> Data records:
———
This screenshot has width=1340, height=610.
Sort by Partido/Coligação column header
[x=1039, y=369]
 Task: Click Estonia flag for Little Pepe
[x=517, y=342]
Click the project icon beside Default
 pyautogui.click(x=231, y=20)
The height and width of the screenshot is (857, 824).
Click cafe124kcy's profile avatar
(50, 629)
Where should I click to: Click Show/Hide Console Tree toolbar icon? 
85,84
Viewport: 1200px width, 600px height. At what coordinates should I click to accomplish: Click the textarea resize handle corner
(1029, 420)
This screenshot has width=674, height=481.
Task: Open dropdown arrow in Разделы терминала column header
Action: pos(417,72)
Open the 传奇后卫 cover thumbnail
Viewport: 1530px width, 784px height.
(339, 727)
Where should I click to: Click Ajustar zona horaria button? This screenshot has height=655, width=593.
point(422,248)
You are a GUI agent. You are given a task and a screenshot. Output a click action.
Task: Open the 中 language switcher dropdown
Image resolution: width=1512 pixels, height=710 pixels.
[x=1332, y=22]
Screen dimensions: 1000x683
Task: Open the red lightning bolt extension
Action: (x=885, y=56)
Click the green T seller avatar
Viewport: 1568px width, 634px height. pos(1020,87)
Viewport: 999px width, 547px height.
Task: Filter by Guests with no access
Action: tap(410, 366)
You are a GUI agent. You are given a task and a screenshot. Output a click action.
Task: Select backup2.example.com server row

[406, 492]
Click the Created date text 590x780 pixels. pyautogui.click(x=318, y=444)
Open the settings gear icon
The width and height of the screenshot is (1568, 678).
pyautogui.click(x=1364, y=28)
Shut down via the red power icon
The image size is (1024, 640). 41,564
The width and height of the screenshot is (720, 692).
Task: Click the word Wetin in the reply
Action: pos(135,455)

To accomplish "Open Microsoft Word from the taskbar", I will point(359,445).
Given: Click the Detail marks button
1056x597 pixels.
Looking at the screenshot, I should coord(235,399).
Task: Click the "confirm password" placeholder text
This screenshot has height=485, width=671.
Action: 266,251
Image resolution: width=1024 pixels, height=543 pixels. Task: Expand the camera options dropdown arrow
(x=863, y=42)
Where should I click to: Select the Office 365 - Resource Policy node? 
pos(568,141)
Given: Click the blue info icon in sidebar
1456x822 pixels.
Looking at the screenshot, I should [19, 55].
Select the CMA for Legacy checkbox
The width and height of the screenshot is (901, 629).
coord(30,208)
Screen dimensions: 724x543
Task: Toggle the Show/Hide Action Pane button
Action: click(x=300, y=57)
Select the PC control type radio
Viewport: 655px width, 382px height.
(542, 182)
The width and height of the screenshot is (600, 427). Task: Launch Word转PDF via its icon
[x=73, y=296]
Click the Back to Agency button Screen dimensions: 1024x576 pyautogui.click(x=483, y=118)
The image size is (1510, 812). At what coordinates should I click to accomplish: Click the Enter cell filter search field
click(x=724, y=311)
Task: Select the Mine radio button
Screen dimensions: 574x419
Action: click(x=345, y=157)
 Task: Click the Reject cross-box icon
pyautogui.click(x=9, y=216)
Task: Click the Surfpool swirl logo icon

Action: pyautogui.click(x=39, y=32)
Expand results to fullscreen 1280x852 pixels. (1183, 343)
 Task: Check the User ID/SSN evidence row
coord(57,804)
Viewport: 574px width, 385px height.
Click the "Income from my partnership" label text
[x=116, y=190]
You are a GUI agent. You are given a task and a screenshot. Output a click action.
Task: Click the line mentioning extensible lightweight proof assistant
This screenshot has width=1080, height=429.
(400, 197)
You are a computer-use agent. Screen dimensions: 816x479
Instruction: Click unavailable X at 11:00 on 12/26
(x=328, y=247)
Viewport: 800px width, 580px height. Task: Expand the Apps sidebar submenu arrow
———
> What the task requires: Reproduce, with no other lines, the run of lines that begins with the one containing "Viewport: 574px width, 385px height." and ends with the last line of the material.

> Result of this task:
Viewport: 574px width, 385px height.
Click the "Income from my partnership" label text
[x=116, y=190]
You are a GUI agent. You are given a task and a screenshot. Output a click action.
Task: Click the line mentioning extensible lightweight proof assistant
This screenshot has width=1080, height=429.
(400, 197)
You are a computer-use agent. Screen dimensions: 816x479
Instruction: Click unavailable X at 11:00 on 12/26
(x=328, y=247)
Viewport: 800px width, 580px height. Task: Expand the Apps sidebar submenu arrow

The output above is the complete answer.